# SEC-08 — Admin Media Library — Path Traversal & Deletion

**Category:** security  
**Generated:** 2026-05-19T21:36:13.872482  

**Target Files:**
- `app/Http/Controllers/Admin/MediaLibraryController.php`

---

Kamu adalah expert Laravel security & UI auditor.
Project: CRIUS COMPRESSOR — Laravel 12, Tailwind CSS, Alpine.js, Bilingual ID/EN.
Stack: PHP 8.3, Laravel 12, MySQL, Tailwind CSS v3, Alpine.js v3.
Design system: CSS variables --navy, --blue-light, --accent, font Montserrat.
Admin layout: resources/views/layouts/admin.blade.php
Frontend layout: resources/views/layouts/app.blade.php
Helpers: setting(), locale_field(), active_locale() di app/Helpers/helpers.php
Bilingual: field _id / _en suffix, middleware SetLocale, URL prefix /en.

ATURAN OUTPUT KAMU:
1. Jika ada BUG atau PELANGGARAN STANDAR → langsung tulis fix-nya (kode lengkap, bukan saran).
2. Format output: [FILE PATH] → [MASALAH] → [FIX CODE].
3. Jika file sudah benar → tulis "✓ OK: [alasan singkat]".
4. JANGAN tambah penjelasan panjang. Langsung ke kode.
5. Prioritas: CRITICAL > HIGH > MEDIUM > LOW.

============================================================
TASK: Audit MediaLibraryController untuk path traversal dan unauthorized file deletion.

CEK:
1. Method upload() — apakah filename di-sanitize? Tidak boleh ada '../' atau absolute path di nama file.
2. Method delete() — apakah ada validasi bahwa file yang dihapus HANYA boleh dari directory storage/app/public/ proyek ini?
3. Apakah ada cek bahwa user yang hapus adalah admin yang terautentikasi?
4. Apakah ada symlink traversal vulnerability?
5. Apakah response error tidak leak server path?
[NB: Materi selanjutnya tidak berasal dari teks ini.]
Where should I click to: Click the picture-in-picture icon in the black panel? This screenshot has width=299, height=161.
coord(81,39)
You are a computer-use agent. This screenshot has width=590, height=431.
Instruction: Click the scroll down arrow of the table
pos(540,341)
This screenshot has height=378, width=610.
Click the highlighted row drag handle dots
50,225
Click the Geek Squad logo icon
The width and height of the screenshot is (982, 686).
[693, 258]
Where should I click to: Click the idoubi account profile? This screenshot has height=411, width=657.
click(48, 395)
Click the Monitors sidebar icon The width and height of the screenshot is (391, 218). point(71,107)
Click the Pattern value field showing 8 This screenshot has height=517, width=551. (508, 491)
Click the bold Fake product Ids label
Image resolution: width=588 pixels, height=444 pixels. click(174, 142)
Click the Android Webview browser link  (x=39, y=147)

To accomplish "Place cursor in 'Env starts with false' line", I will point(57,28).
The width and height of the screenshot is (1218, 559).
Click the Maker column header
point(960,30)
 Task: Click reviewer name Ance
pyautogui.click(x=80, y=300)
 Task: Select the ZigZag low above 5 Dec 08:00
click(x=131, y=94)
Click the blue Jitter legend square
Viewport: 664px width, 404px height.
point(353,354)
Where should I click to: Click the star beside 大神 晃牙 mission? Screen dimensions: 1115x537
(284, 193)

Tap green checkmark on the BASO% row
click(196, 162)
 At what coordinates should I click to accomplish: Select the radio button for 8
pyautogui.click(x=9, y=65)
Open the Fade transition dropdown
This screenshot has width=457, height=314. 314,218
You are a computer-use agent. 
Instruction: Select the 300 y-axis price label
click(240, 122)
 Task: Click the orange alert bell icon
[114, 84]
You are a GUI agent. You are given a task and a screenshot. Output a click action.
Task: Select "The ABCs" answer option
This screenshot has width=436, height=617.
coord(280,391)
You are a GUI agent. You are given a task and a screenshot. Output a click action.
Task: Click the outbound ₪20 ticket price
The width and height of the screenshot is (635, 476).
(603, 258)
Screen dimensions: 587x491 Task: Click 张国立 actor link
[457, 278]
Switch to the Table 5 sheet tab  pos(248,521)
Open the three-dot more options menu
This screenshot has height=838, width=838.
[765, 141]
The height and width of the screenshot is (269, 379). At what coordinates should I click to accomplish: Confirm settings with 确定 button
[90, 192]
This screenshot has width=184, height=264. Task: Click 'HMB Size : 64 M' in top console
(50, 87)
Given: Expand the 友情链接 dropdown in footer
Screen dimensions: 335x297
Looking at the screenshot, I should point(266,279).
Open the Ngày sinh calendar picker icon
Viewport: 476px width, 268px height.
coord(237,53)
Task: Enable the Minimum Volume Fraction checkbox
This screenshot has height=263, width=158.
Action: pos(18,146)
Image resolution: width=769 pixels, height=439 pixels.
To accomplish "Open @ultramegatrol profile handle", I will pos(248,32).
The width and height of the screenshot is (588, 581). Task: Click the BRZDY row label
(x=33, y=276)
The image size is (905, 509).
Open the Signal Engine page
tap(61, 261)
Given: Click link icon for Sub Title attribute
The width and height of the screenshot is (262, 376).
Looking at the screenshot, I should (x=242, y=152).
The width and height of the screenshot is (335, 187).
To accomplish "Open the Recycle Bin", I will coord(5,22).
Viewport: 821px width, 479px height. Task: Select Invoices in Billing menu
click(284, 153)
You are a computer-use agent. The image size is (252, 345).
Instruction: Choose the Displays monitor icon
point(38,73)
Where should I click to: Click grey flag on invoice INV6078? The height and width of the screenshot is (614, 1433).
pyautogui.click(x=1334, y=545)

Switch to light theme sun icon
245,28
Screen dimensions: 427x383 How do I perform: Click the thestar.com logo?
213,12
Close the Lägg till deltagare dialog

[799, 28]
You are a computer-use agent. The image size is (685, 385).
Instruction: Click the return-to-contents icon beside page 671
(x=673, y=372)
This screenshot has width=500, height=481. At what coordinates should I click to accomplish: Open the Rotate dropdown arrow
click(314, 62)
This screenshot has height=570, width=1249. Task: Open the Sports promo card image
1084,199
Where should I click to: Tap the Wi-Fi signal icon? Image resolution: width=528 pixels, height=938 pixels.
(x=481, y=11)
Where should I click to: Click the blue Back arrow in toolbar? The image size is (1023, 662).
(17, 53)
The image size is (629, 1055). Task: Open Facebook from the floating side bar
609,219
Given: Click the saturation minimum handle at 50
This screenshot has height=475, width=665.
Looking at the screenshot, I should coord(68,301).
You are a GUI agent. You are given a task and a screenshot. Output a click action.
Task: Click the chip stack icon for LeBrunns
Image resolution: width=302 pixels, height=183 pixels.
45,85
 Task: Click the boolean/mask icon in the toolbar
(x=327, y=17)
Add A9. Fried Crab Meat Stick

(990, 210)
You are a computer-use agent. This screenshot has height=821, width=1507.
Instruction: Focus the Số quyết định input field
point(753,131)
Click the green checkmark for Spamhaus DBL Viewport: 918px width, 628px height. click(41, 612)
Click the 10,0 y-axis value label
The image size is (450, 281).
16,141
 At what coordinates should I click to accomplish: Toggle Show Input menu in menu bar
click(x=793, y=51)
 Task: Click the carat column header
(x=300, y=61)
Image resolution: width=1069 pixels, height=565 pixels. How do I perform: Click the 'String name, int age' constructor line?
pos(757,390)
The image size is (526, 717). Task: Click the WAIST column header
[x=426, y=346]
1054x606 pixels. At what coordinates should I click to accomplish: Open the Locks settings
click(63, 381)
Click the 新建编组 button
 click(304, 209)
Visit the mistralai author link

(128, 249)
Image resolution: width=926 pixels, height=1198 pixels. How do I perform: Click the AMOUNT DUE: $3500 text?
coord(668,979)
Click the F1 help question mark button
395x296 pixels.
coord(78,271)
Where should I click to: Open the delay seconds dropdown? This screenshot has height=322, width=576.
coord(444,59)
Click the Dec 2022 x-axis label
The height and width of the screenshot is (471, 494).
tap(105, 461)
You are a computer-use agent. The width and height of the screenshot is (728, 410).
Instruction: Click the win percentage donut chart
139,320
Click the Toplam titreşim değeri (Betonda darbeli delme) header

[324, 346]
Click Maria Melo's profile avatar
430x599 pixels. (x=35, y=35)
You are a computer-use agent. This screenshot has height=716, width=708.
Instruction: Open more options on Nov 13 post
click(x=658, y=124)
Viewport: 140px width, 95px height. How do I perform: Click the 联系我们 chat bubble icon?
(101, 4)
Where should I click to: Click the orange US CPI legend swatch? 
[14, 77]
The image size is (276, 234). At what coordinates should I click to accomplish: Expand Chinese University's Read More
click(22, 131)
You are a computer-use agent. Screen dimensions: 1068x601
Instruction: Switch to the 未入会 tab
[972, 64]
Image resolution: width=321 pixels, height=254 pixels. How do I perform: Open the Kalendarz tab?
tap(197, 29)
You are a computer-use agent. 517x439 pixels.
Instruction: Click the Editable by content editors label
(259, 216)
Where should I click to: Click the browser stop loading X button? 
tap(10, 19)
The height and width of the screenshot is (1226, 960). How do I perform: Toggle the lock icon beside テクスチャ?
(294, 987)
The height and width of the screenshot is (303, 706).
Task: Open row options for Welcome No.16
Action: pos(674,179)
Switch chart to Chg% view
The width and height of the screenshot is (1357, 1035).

Contoh fix path traversal:
// SALAH
$path = 'uploads/' . $request->filename;
Storage::delete($path);

// BENAR
$filename = basename($request->filename); // strip path components
$path = 'products/' . $filename;
if (!Storage::disk('public')->exists($path)) {
    abort(404);
}
Storage::disk('public')->delete($path);

Tulis method upload() dan delete() yang lengkap dan aman.